### Element lookup records
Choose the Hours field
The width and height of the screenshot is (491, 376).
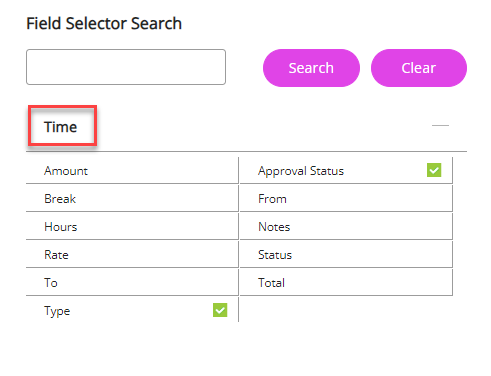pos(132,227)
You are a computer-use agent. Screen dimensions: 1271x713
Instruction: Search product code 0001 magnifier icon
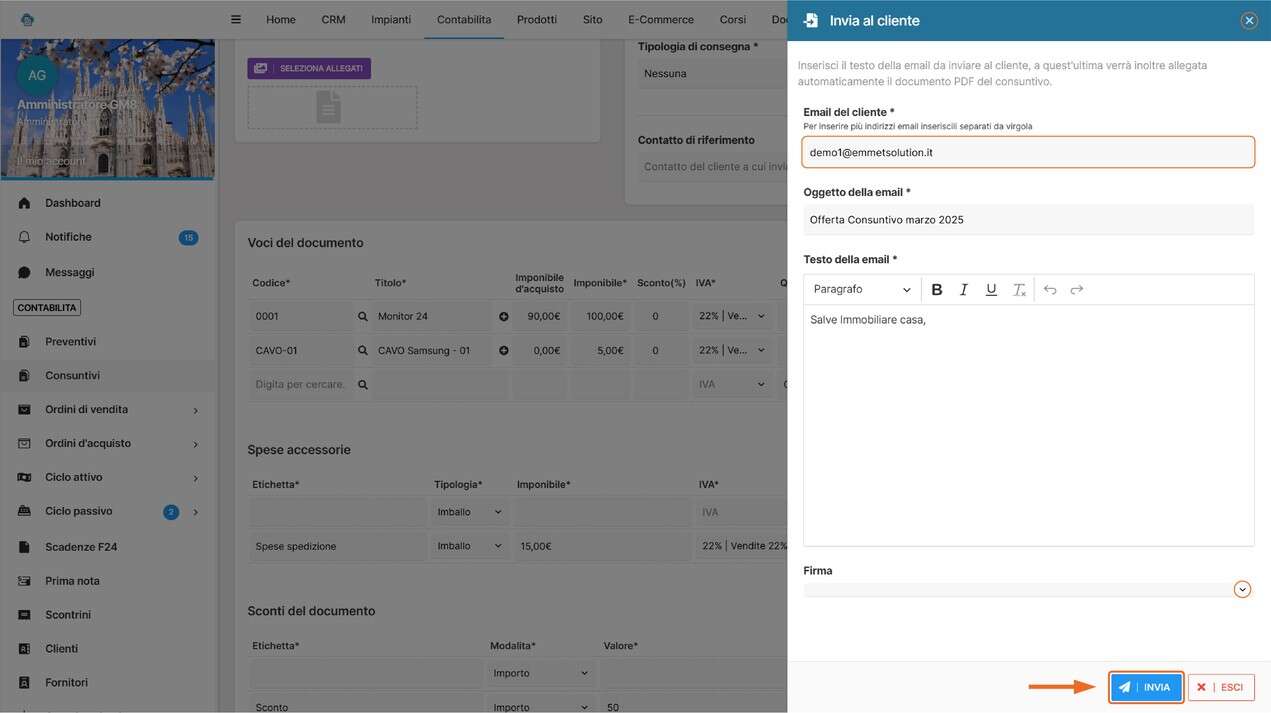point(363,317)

### EXERCISE DETAILS
Repeat the text lines of all the entries above verbatim, leaving out the pictures.

### CORRECT RESPONSE
Choose the Hours field
The width and height of the screenshot is (491, 376).
pos(132,227)
You are a computer-use agent. Screen dimensions: 1271x713
Instruction: Search product code 0001 magnifier icon
point(363,317)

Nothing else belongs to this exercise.